The Department of Homeland Security launched Mobile Fortify in the spring of 2025 to “determine or verify” the identities of individuals stopped or detained by DHS officers during federal operations, records show. DHS explicitly linked the rollout to an executive order, signed by President Donald Trump on his first day in office, which called for a “total and efficient” crackdown on undocumented immigrants through the use of expedited removals, expanded detention, and funding pressure on states, among other tactics.
Despite DHS repeatedly framing Mobile Fortify as a tool for identifying people through facial recognition, however, the app does not actually “verify” the identities of people stopped by federal immigration agents—a well-known limitation of the technology and a function of how Mobile Fortify is designed and used.
“Every manufacturer of this technology, every police department with a policy makes very clear that face recognition technology is not capable of providing a positive identification, that it makes mistakes, and that it’s only for generating leads,” says Nathan Wessler, deputy director of the American Civil Liberties Union’s Speech, Privacy, and Technology Project.
Records reviewed by WIRED also show that DHS’s hasty approval of Fortify last May was enabled by dismantling centralized privacy reviews and quietly removing department-wide limits on facial recognition—changes overseen by a former Heritage Foundation lawyer and Project 2025 contributor, who now serves in a senior DHS privacy role.

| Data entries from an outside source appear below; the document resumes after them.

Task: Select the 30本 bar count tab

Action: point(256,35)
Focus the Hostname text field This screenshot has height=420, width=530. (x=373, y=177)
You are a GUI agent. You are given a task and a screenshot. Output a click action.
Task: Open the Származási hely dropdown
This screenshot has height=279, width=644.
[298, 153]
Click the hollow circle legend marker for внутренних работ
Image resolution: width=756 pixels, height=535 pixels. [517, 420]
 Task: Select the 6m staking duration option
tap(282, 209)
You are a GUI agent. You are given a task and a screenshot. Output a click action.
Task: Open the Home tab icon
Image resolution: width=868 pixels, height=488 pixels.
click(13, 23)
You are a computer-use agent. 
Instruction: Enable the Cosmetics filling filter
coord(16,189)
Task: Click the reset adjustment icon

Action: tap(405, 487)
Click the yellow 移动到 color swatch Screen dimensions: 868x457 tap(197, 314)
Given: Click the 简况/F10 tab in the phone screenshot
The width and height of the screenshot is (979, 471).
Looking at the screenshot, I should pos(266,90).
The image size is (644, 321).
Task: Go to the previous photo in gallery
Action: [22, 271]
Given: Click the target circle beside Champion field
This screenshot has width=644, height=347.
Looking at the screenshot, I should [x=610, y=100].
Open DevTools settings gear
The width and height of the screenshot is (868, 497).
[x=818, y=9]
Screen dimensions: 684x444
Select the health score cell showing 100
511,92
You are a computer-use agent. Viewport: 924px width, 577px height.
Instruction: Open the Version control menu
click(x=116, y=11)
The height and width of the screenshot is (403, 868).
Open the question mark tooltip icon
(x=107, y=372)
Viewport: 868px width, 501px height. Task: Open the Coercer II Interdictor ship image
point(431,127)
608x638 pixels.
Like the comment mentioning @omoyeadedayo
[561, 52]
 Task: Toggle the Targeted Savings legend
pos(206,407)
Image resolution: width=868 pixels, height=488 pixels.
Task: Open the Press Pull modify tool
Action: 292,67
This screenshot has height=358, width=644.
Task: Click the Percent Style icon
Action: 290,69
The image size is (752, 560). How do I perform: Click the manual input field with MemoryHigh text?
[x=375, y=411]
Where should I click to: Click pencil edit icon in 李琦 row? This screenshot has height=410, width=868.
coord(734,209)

DHS—which has declined to detail the methods and tools that agents are using, despite repeated calls from oversight officials and nonprofit privacy watchdogs—has used Mobile Fortify to scan the faces not only of “targeted individuals,” but also people later confirmed to be US citizens and others who were observing or protesting enforcement activity.
Reporting has documented federal agents telling citizens they were being recorded with facial recognition and that their faces would be added to a database without consent. Other accounts describe agents treating accent, perceived ethnicity, or skin color as a basis to escalate encounters—then using face scanning as the next step once a stop is underway. Together, the cases illustrate a broader shift in DHS enforcement toward low-level street encounters followed by biometric capture like face scans, with limited transparency around the tool’s operation and use.
Fortify’s technology mobilizes facial capture hundreds of miles from the US border, allowing DHS to generate nonconsensual face prints of people who, “it is conceivable,” DHS’s Privacy Office says, are “US citizens or lawful permanent residents.” As with the circumstances surrounding its deployment to agents with Customs and Border Protection and Immigration and Customs Enforcement, Fortify’s functionality is visible mainly today through court filings and sworn agent testimony.
In a federal lawsuit this month, attorneys for the State of Illinois and the City of Chicago said the app had been used “in the field over 100,000 times” since launch.
In Oregon testimony last year, an agent said two photos of a woman in custody taken with his face-recognition app produced different identities. The woman was handcuffed and looking downward, the agent said, prompting him to physically reposition her to obtain the first image. The movement, he testified, caused her to yelp in pain. The app returned a name and photo of a woman named Maria; a match that the agent rated “a maybe.”
Agents called out the name, “Maria, Maria,” to gauge her reaction. When she failed to respond, they took another photo. The agent testified the second result was “possible,” but added, “I don’t know.” Asked what supported probable cause, the agent cited the woman speaking Spanish, her presence with others who appeared to be noncitizens, and a “possible match” via facial recognition. The agent testified that the app did not indicate how confident the system was in a match. “It’s just an image, your honor. You have to look at the eyes and the nose and the mouth and the lips.”